Greentech Lead Asia: China Sunergy, a solar cell and
module manufacturer, clocked $110.8 million in total revenue in Q4 2011, a
decrease of 24 percent over the third quarter of 2011 and a decrease of 34.7
percent over the fourth quarter of 2010.
The quarterly results reflected a combination of
industry-wide factors such as a peak in European installation activity, and
company-specific factors including continued declines in average selling price
and goodwill write-downs.
Shipments in the fourth quarter of 2011, increased by 0.5 percent and totaled 116.8MW (116.4MW of which were module
shipments), the highest quarterly shipment volume recorded to date.
ASP per watt for the Company’s solar modules was US$0.94,
down 25.4 percent since the third quarter of 2011.

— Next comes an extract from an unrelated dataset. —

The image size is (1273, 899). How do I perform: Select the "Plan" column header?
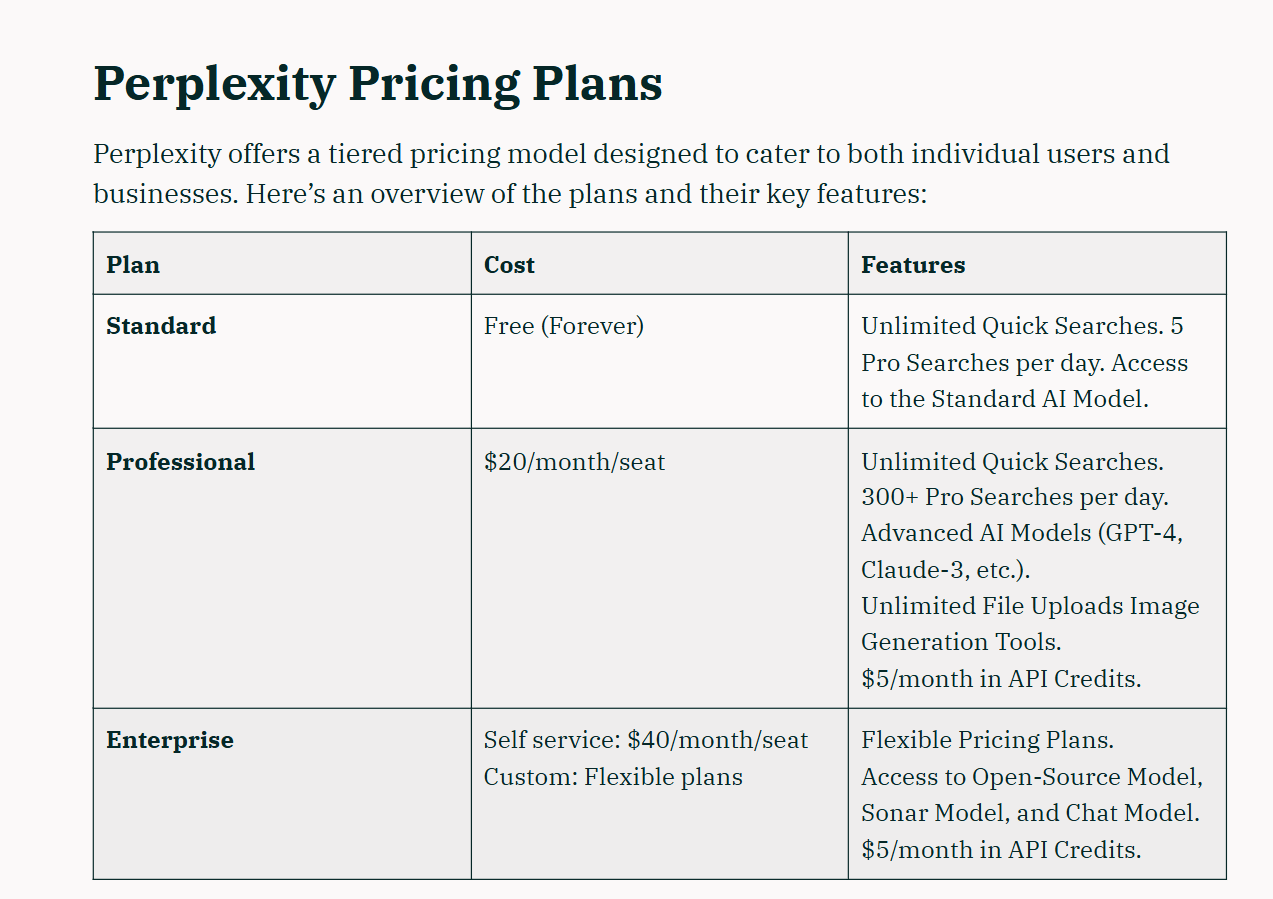tap(133, 265)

Gross profit was US$0.2 million, and gross margin turned
positive to 0.2 percent.
GAAP net loss was US$49.6 million. Adjusted non-GAAP net
loss was US$34.8 million in the fourth quarter of 2011, with an adjusted
non-GAAP margin of negative 31.4 percent.
GAAP net loss per ADS was US$3.71 on both a basic and a
diluted basis, compared to a net loss per ADS of US$2.34 on both a basic and a
diluted basis in the third quarter of 2011 and net income per ADS of US$1.15 on
a basic and US$1.11 on a diluted basis in the fourth quarter of 2010.
In 2011, company’s total net revenue was US$566.3
million, increasing by 9.5 percent over the previous year.
Shipments totaled 420.3MW (411.5MW of which were module
shipments) in 2011, representing a year-on-year growth of 20.8 percent in terms
of total volume in megawatts, and 6.1 times the module shipments of 2010.
The total shipments exceeded the Company’s most recent guidance.
Gross profit for 2011 was US$1.8 million, a 98.0 percent
decrease from 2010, and gross margin was 0.3 percent for the whole year.
GAAP net loss for 2011 was US$94.3 million, compared to a
net income of US$51.7 million in 2010, and net margin was negative 16.7 percent
for the full year. Adjusted non-GAAP net loss was US$79.5 million in 2011, with
an adjusted non-GAAP margin of negative 14.0 percent.
The Company believes that weak market demand and industry
oversupply will continue to adversely affect its business in at least the first
half of 2012.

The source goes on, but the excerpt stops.